— GIVEN TEXT —
============================================================

There exists a smooth, tiny brown seed which, if you don’t already include in your diet, you will after finding out how healthy and nutritious this little guy is…say ‘hello’ to Mr. Flax Seed.
Ground flaxseeds contain approximately two to three grams of total fiber (both soluble and insoluble) per tablespoon. A one-ounce (about 4 tablespoons) serving of ground flaxseed has about 8 grams of fiber. It is recommended that we consume 25-38 grams of fiber each day so go ahead and sprinkle a tablespoon or two of flaxseed meal over your yogurt, cereal, salads or in a smoothie. Aside from the fiber aiding your morning constitutional, consumption of high-fiber foods, such as flaxseeds have been linked to low rates of heart disease and atherosclerosis, and reduced cholesterol.
Not only high in fiber, but approximately 20 percent of the calories in flaxseeds are in the form of protein. One ounce or 4 tablespoons of ground flax includes 6 grams of plant protein. So, adding flax to your diet is an easy way to boost your protein consumption.

============================================================

Stored data entries:
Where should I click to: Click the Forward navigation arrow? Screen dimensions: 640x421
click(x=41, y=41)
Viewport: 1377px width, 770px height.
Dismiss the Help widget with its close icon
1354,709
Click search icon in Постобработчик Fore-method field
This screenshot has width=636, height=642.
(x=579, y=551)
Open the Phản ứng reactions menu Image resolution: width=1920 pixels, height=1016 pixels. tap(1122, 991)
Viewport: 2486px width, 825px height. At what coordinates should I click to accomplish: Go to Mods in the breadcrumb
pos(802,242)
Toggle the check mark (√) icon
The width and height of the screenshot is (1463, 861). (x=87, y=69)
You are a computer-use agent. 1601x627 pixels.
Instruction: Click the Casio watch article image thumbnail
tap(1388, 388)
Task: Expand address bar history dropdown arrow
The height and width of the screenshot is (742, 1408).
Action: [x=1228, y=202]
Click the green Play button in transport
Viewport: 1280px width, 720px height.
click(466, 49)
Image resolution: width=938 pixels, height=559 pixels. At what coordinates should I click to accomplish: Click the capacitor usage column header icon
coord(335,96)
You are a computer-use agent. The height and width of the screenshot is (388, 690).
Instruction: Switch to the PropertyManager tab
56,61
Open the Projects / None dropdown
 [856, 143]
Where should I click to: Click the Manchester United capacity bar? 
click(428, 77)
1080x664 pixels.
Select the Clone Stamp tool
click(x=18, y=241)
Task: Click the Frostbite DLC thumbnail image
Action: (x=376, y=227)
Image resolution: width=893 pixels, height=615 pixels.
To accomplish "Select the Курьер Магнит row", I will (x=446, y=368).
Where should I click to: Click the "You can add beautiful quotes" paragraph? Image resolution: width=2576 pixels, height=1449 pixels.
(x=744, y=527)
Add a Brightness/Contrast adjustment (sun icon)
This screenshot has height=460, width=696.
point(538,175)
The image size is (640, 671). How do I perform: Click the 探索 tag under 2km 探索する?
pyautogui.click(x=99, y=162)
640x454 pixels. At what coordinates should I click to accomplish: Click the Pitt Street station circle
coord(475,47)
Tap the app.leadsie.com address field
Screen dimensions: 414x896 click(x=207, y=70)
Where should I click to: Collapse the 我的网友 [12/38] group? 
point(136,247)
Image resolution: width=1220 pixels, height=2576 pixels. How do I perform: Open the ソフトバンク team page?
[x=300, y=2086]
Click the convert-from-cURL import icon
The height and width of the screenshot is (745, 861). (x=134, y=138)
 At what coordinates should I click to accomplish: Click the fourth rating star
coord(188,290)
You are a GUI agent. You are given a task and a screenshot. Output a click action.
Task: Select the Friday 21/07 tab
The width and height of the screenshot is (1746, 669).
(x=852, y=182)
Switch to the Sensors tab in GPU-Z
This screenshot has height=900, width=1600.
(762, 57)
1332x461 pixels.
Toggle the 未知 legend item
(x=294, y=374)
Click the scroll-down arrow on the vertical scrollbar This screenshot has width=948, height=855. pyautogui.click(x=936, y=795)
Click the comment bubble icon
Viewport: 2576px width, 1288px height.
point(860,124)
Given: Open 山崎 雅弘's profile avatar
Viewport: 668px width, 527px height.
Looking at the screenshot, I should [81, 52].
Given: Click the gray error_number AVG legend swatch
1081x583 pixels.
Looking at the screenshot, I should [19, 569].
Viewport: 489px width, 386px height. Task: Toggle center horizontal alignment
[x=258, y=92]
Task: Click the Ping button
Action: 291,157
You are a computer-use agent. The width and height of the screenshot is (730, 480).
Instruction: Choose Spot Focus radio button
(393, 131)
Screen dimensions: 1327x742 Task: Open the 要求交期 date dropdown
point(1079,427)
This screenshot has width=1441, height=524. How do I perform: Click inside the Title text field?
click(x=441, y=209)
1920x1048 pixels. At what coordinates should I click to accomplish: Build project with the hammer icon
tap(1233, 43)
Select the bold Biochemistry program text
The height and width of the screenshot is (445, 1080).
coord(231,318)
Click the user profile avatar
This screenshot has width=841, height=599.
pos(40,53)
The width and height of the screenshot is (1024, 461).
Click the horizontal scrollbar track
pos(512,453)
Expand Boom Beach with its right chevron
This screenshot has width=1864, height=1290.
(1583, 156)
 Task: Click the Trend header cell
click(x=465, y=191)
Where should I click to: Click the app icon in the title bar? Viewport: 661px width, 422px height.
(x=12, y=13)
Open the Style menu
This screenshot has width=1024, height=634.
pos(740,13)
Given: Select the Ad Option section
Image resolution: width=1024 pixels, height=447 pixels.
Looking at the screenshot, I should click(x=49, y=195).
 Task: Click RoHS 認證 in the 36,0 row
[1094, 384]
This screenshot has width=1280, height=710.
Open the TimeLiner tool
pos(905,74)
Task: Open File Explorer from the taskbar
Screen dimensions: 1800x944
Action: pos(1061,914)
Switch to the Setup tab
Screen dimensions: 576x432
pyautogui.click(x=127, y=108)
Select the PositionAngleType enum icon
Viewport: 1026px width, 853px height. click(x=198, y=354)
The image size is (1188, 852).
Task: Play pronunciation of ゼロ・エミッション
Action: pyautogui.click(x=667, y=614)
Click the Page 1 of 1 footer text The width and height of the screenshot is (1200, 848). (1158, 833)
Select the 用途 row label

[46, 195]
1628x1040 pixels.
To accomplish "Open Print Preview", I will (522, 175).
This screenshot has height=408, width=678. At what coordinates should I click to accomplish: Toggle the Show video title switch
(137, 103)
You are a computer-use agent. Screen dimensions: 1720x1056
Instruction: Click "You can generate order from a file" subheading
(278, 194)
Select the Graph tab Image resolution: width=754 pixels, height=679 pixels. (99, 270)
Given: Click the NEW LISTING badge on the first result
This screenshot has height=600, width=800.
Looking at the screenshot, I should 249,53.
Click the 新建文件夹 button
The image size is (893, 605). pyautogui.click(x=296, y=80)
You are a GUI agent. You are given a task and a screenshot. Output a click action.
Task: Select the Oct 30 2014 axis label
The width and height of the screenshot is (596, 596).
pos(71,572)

============================================================

— DIRECTIONS —
(1) According to the flaxseed text, how many grams of plant protein does one ounce of ground flax contain?
(2) Continue the flaxseed text from its last sentence.

— ANSWERS FOR THE TASKS —
(1) One ounce of ground flax contains 6 grams of plant protein.

(2)
Ground flaxseed and flaxseed oil contain alpha-linolenic acid, a source of the almighty omega-3 fatty acid. Alpha-linolenic acid is an essential fatty acid. Since humans cannot produce essential fatty acids they must ingest them through their diet in order to maintain good health. They are also a rich source of complete protein which means they contain all of the essential amino acids. Flaxseeds have large amounts of vitamins and minerals, and are particularly rich in potassium and folic acid. They contain the phytochemicals lignans, phenolic acids, and flavonoids which are thought to have antioxidant, anti-cancer, and anti-inflammatory functions.
As always, try to find organic flaxseed. Our bodies are bombarded daily with toxins and it’s rather silly to add something so healthful like flax to your diet and have the seeds laden with chemicals! If you are using flaxseed oil try to find unrefined, cold-pressed flaxseed oil.
Like any nuts or oils, store your flaxseed and/or flaxseed oil in the refrigerator. You can purchase ground flaxseed meal, just make certain you keep it in the refrigerator in a tightly sealed container.
If you use flaxseed, make certain that you grind the flaxseed prior to using. A coffee mill works perfectly for this purpose. The main reason is this, the flaxseed is so tiny that if you ingest it whole it passes right through your system and you don’t gain any of the nutritional benefits of the seed; and you should grind only the amount you need so it is fresh.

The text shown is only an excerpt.